▸ **Document excerpt**

** Start **

Introduction

All major computer systems have some form of mass storage, this is normally one or more hard drives. These drives can now have 18T bytes or more capacity, coupled with the fact that digital cameras can shot a large number of images in one photo shoot means having some formal method of storing images on the disk becomes much more important. In addition having an automated method even more important as there is less chance of the images being stored in the wrong place and possibly losing them. This is one of the key uses of DAM software such as ImgArchive.

The storage strategy

The storage strategy must be simple but robust and independent of content. Using the image content is a popular way of organising an archive. However this in the majority of cases renders this folder management unwieldy. For example, using this approach do you organise the folders by keyword, client, project etc. how is handling images that belong to a number of groups which will translate to folders. The image will end up being duplicated in a lot of folders. This can also result in a lot of work managing which folders belong at the time the image are added to the archive. Addition, backing up will be needlessly complicated. Enter the partition structure.

The partition structure

Some also call this the bucket system, as each folder contains a bucket of images of unknown content. However data partitions are a common way of organising data within a database. This is done for manageability, performance and possibly availability reasons. This is used in this case for the same reasons, i.e. partitioning of data into manageable units, the data in this case is images. The manageability, performance issue is that locating an image file in large numbers other image files will be time consuming and having large numbers of image in one folder is more difficult to manage.

In databases partitions are organised by a primary index. However, ImgArchive uses the image capture date as a primary index for storing images in the archive. The archive uses folders to partition the stored images into the manageable subsets. These subsets are partitioned into years. All images using a date that fall in a particular year will be stored under folder of that year. Within a year folder the year is partitioned further into days, as there are 365 maximum days in the year then this is a manageable number of partitions within a year’s main partition. So for any image with an archive date, can be found a year / day folder in which to place it. This also is a useful scheme in that most photographers will have a rough idea when an image was taken, so to then find images in the archive folders is not too difficult. Flickr uses a similar system and calls it a camera roll.

The folders are named in a simple but consistent way. The year folder is simply the year, i.e. “2014”. Then the day folder is created using the year, month and day in the form , for example: “2014_08_12” will be 12 August 2014. Having the sequence year, month and day allows the folders to be automatically sorted in date order when viewed using a file browser such as File Explorer on windows or finder on the MAC. The location of images can be found quickly and unambiguously. Time also moves normally in one way so as time moves on new partitions are added, older partitions are used lesser normally so archiving to more permanent media easier.

** End **

▸ **Given material**
** Start **

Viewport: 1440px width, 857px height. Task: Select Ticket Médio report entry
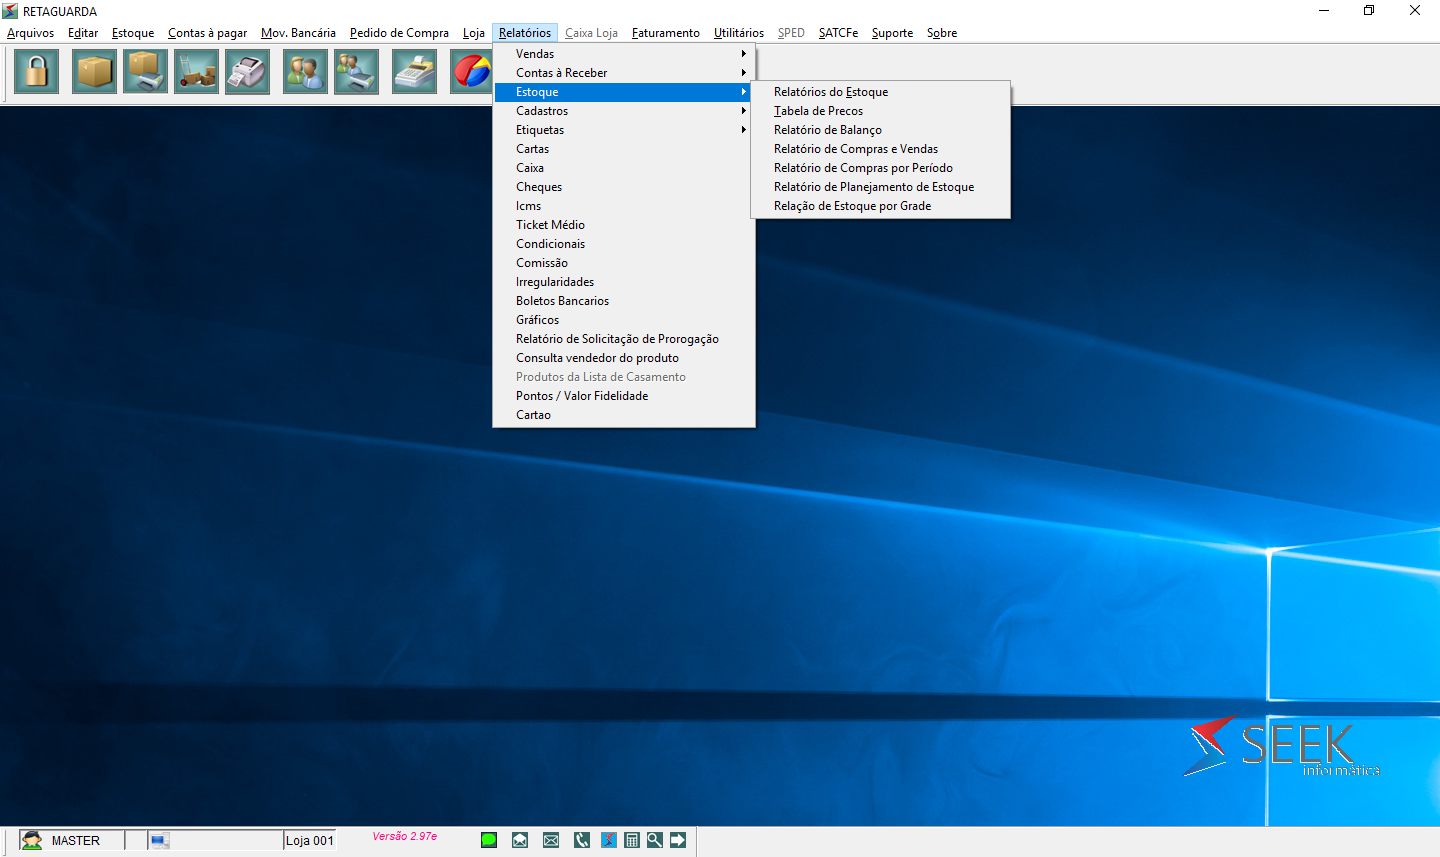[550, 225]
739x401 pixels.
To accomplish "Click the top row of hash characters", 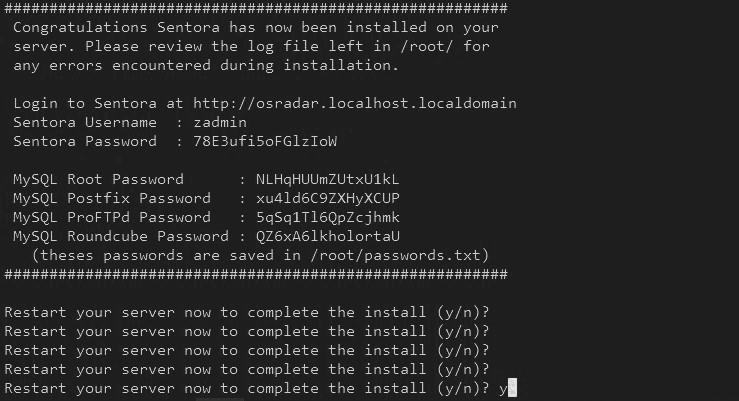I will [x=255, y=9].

** End **

▸ **To-do list**
1. In the text on organizing an image archive, what does ImgArchive use as the primary index for storing images?
2. Continue the text on organizing an image archive from where it stops.

▸ **Answers to the tasks**
1. The image capture date.

2.
Using the partition structure above means any image has a unique address in the archive using the partition address and image file name.

Metadata

Metadata is one of the most important andi powerful tools which into manage the archive. Metadata is a term that generally refers to data about data: In this case the information (data) is about an image or images (data) or put simply, it means information about your photographs.

Many photographers think that metadata is the IPTC information, XMP information, or EXIF information. however, it is more general than that: it encompasses everything that is known about an image, thus can be the IPTC information, XMP information, or EXIF information but can also be more than that.

Master and Derivative Repositories

When you take images on a digital camera the images are normally stored on something like an SD card. These images will then be imported into ImgArchive. As far as ImgArchive in concerned the images imported are the original masters from the camera. One of the key concepts is that ImgArchive will not damage or modify an image only copy then modified. So ImgArchive maintains a Master Repository that contains only original masters from the camera. When a modification to a master is to be made then a copy of the master is made and put into the Workspace. If modifications are made to this copy. then the copy is a derivative of the master and will be put into the derivative Repository.

The two Repositories share a common structure but store different images properties. For example: only the master repository will store how the image was created in the digital camera. details such as ISO, Aperture and shutter speed etc. The new version of the original will inherit all the properties of the original plus details of the changes made to original.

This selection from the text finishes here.